Background: Although data from studies in animals demonstrated beneficial effects of whole-body vibration (WBV) therapy on bone, clinical trials in postmenopausal women showed conflicting results.
Objective: To determine whether WBV improves bone density and structure.
Design: A 12-month, single-center, superiority, randomized, controlled trial with 3 parallel groups. (ClinicalTrials.gov registration number: NCT00420940)
Setting: Toronto General Hospital, Ontario, Canada.
Participants: 202 healthy postmenopausal women with bone mineral density (BMD) T-scores between -1.0 and -2.5 who were not receiving prescription bone medications.
Intervention: Participants were randomly assigned to 1 of 3 groups (1:1:1 ratio) by using a block-randomization scheme and sealed envelopes. They were asked to stand on a low-magnitude (0.3g) 90-Hz or 30-Hz WBV platform for 20 minutes daily or to serve as control participants; all participants received calcium and vitamin D.
Measurements: Bone outcome assessors, who were blinded to group assignment, determined trabecular volumetric BMD and other measurements of the distal tibia and distal radius with high-resolution peripheral quantitative computed tomography and areal BMD with dual-energy x-ray absorptiometry at baseline and at 12 months.

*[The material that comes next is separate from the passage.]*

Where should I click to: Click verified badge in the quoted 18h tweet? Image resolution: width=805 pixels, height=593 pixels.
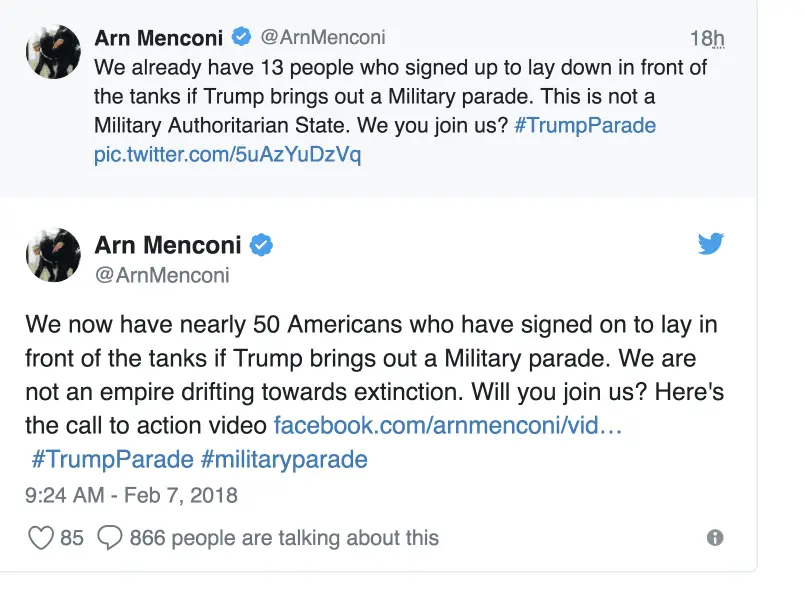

Results: 12 months of WBV therapy had no significant effect on any bone outcomes compared with no WBV therapy. For the primary outcome of tibial trabecular volumetric BMD, mean change from baseline was 0.4 mg/cm(3) (95% CI, -0.4 to 1.2 mg/cm(3)) in the 90-Hz WBV group, -0.1 mg/cm(3) (CI, -1.0 to 0.8 mg/cm(3)) in the 30-Hz WBV group, and -0.2 mg/cm(3) (CI, -1.1 to 0.6 mg/cm(3)) in the control group (P = 0.55). Changes in areal BMD at the femoral neck, total hip, and lumbar spine were also similar among the groups. Overall, low-magnitude WBV at both 90 and 30 Hz was well-tolerated.
Limitations: Adherence to WBV ranged from 65% to 79%. Double-blinding was not possible.
Conclusion: Whole-body vibration therapy at 0.3g and 90 or 30 Hz for 12 months did not alter BMD or bone structure in postmenopausal women who received calcium and vitamin D supplementation.